Por Rolando Revagliatti
domingo 23 de diciembre de 2018, 07:39h
Alejandra Correa nació el 12 de abril de 1965 en Minas, capital de Lavalleja, República Oriental del Uruguay, y reside en la Ciudad Autónoma de Buenos Aires, Argentina. Estudió Periodismo. Es Comunicadora Social egresada en 1986 del Instituto Grafotécnico. Efectuó en 2005 el posgrado de Políticas Internacionales en Comunicación y Gestión Cultural en la Facultad Latinoamericana de Ciencias Sociales (FLACSO).
Alejandra  Correa en México. 2009
Alejandra Correa en México. 2009

Entre 2002 y 2004 se desempeñó en el Área de Arte y Comunicación de la Comisión por la Memoria, en la ciudad de La Plata, integrada por organismos de Derechos Humanos. Participó en mesas de lectura, festivales de poesía, seminarios y foros internacionales de Gestión Cultural y Poesía en Paraguay, Bolivia, México, Ecuador, Uruguay, España y en varias localidades de la Argentina. Ejerció el periodismo gráfico en diarios y revistas. Un ensayo de su autoría integra el volumen colectivo “Historia de las mujeres en la Argentina”. En co-autoría con Marisa Negri se socializaron otros dos volúmenes: uno, de didáctica y trasmisión de experiencias: “Poesía en la escuela. Cómo leer y escribir poesía en el aula” y otro, una compilación de poemas escritos por niños y adolescentes: “Pie firme sobre cálido cielo. El libro de las chicas y los chicos de Poesía en la Escuela”. Fue incluida en las antologías “Ruptura y desafíos de la poesía argentina y ecuatoriana”, “Infancias”, “Color pastel” y “Atlas de la poesía argentina”. Desde 1998 publicó los libros de poesía “Río partido”, “El grito”, “Donde olvido mi nombre”, “Cuadernos de caligrafía” (1ª edición, 2009; 2ª edición, 2014), “Los niños de Japón”, “Maneras de ver morir a un pájaro”, “Extranjerías” (con dibujos de Florencia Fernández Frank, edición artesanal numerada) y “Si tuviera que escribirte” (1ª edición como libro-objeto y con ilustraciones propias, en Madrid, España, 2015; 2ª edición con ilustraciones de Cecilia Afonso Esteves, en 2017).

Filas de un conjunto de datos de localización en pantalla
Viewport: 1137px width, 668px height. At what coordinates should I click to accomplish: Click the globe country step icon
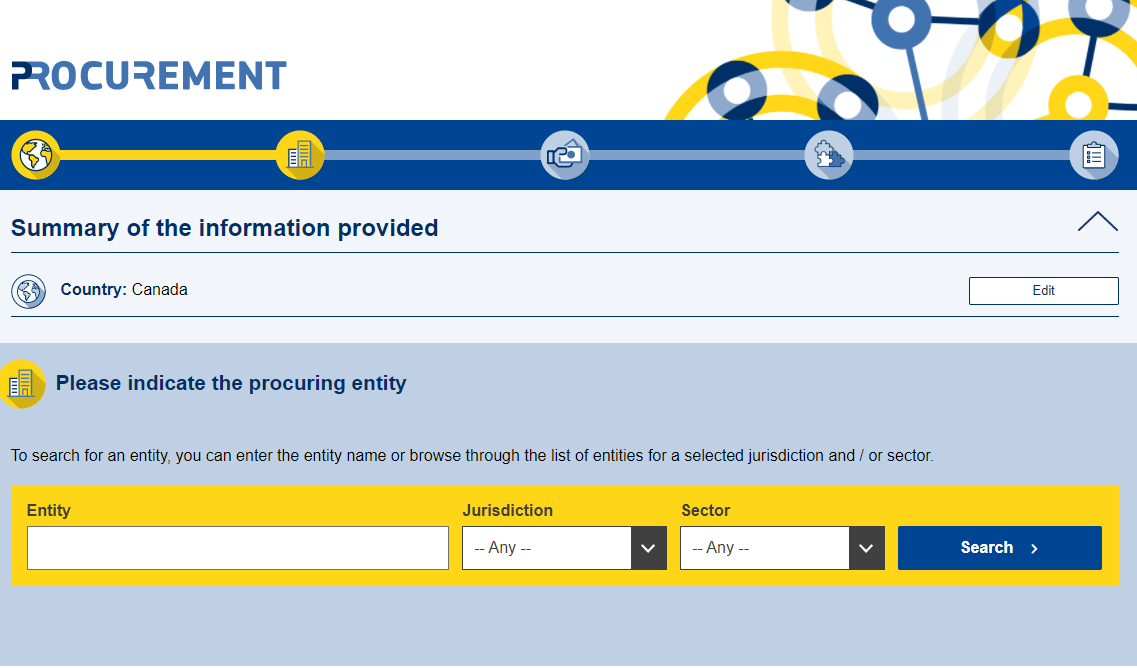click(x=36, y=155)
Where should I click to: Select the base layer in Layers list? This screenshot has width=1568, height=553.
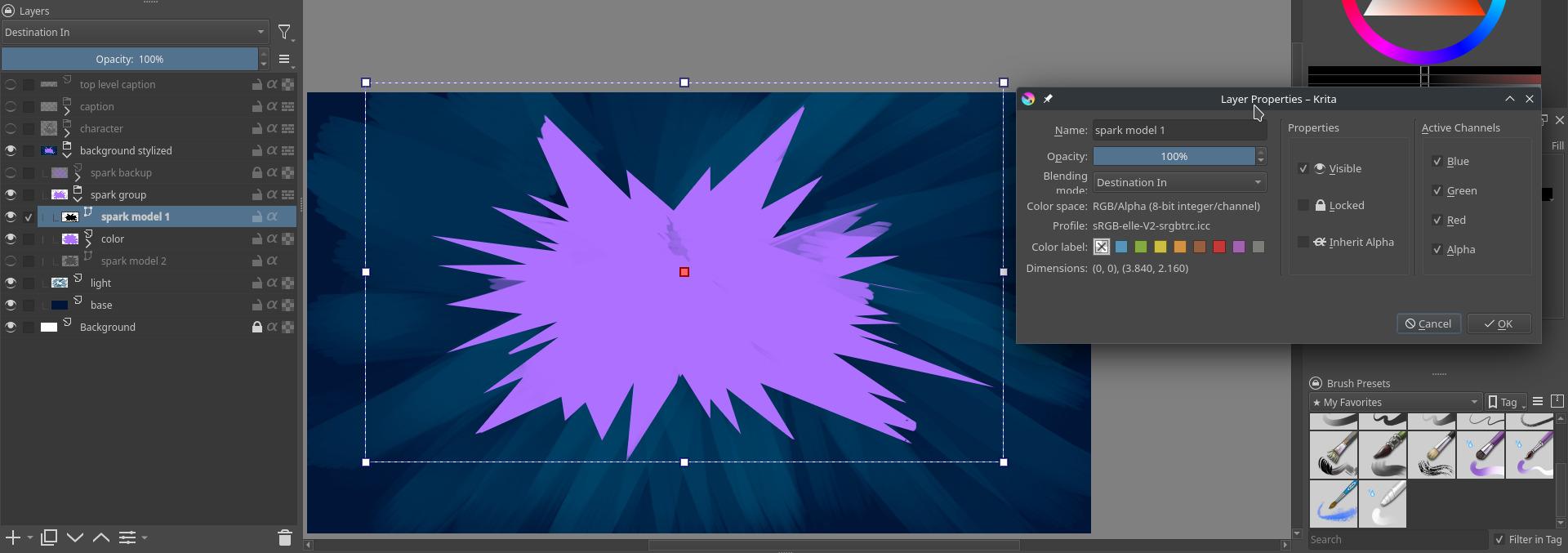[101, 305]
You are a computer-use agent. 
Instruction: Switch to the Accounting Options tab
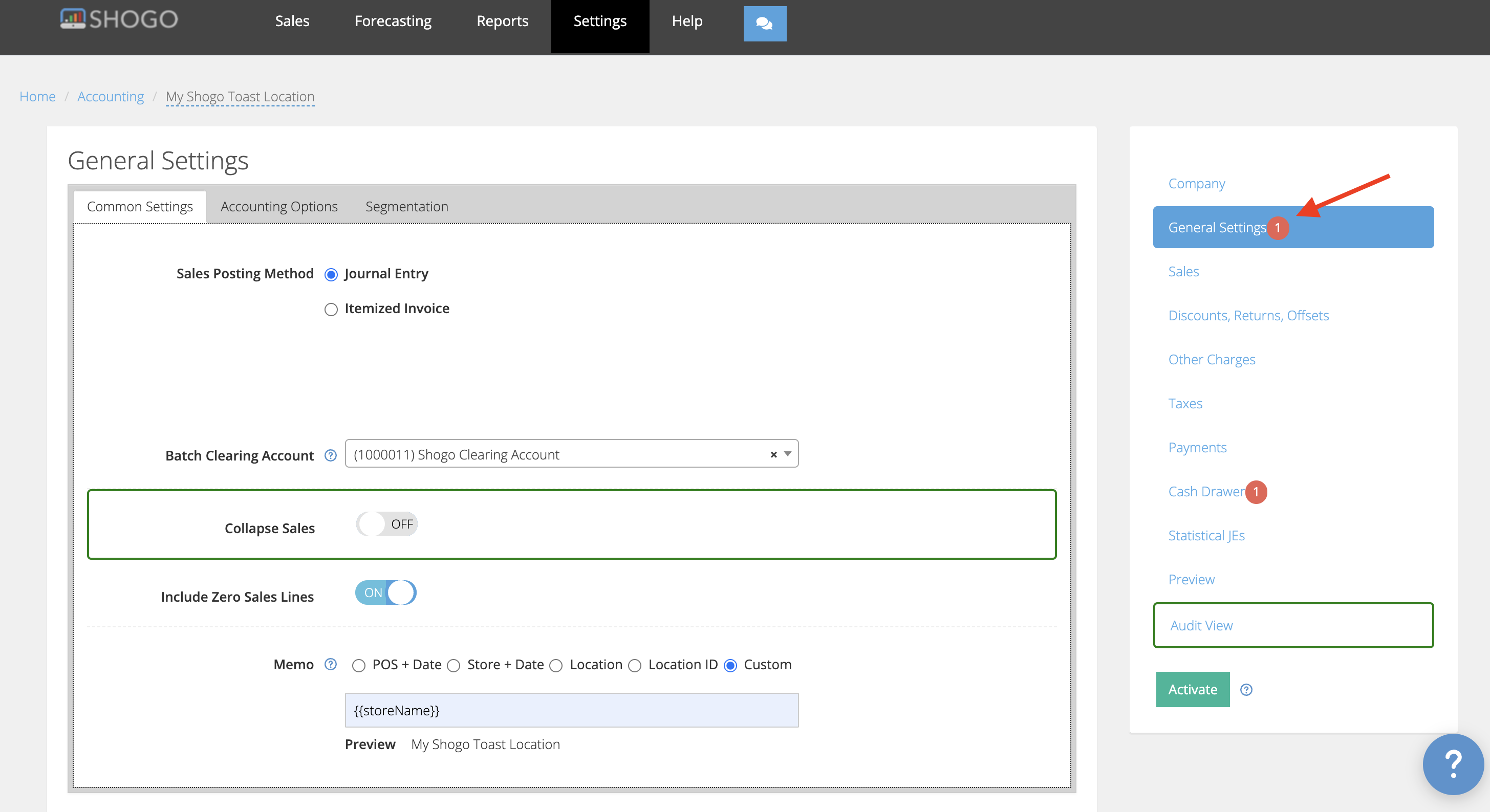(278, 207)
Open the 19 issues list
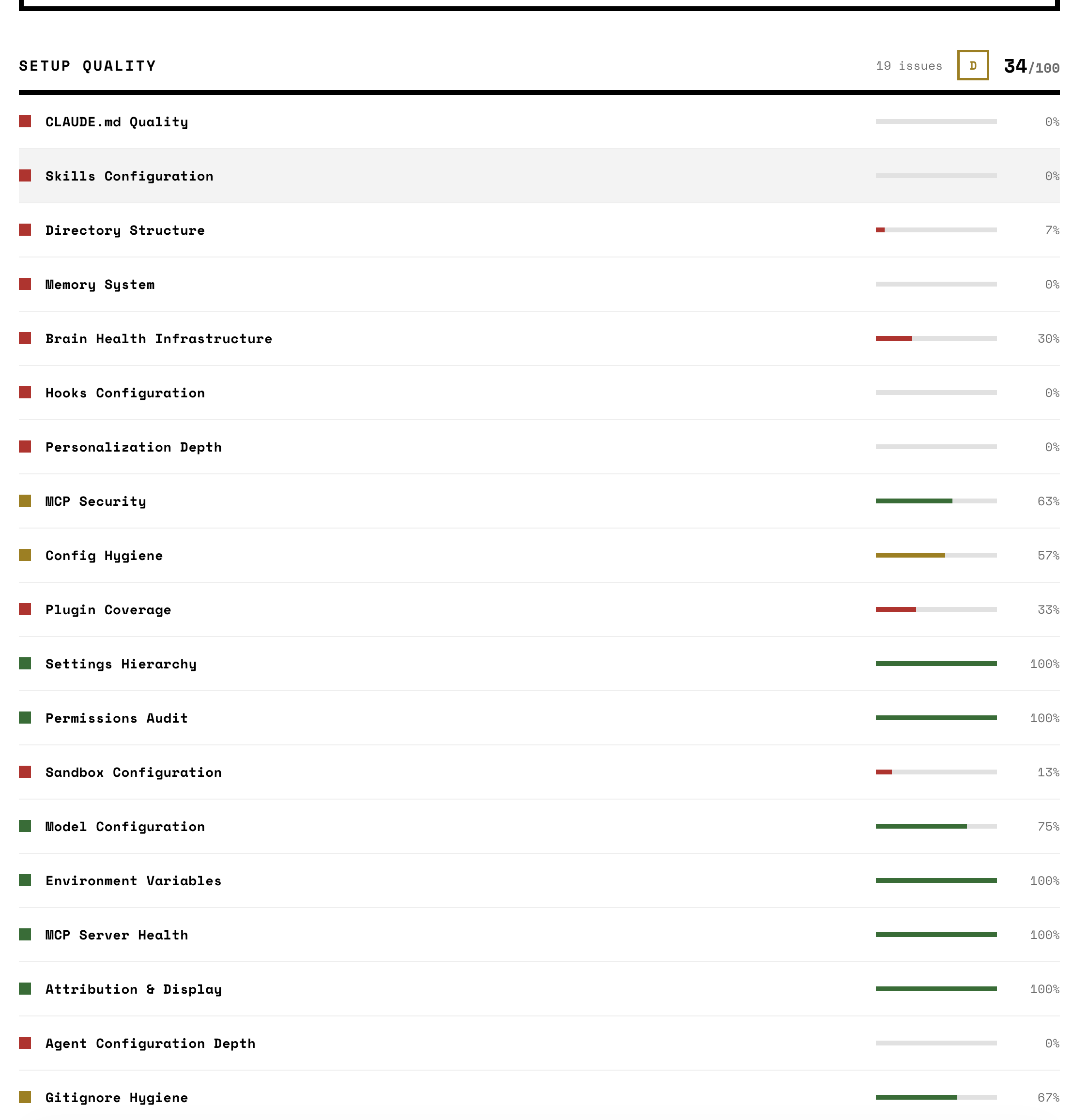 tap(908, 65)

- [PROBLEMA PLANTEADO]:
Según la semblanza de Alejandra Correa, ¿por qué se la relaciona tanto con Uruguay como con Argentina?

- [RESPUESTA FINAL]:
Porque nació el 12 de abril de 1965 en Minas, capital de Lavalleja, en la República Oriental del Uruguay, y reside en la Ciudad Autónoma de Buenos Aires, Argentina.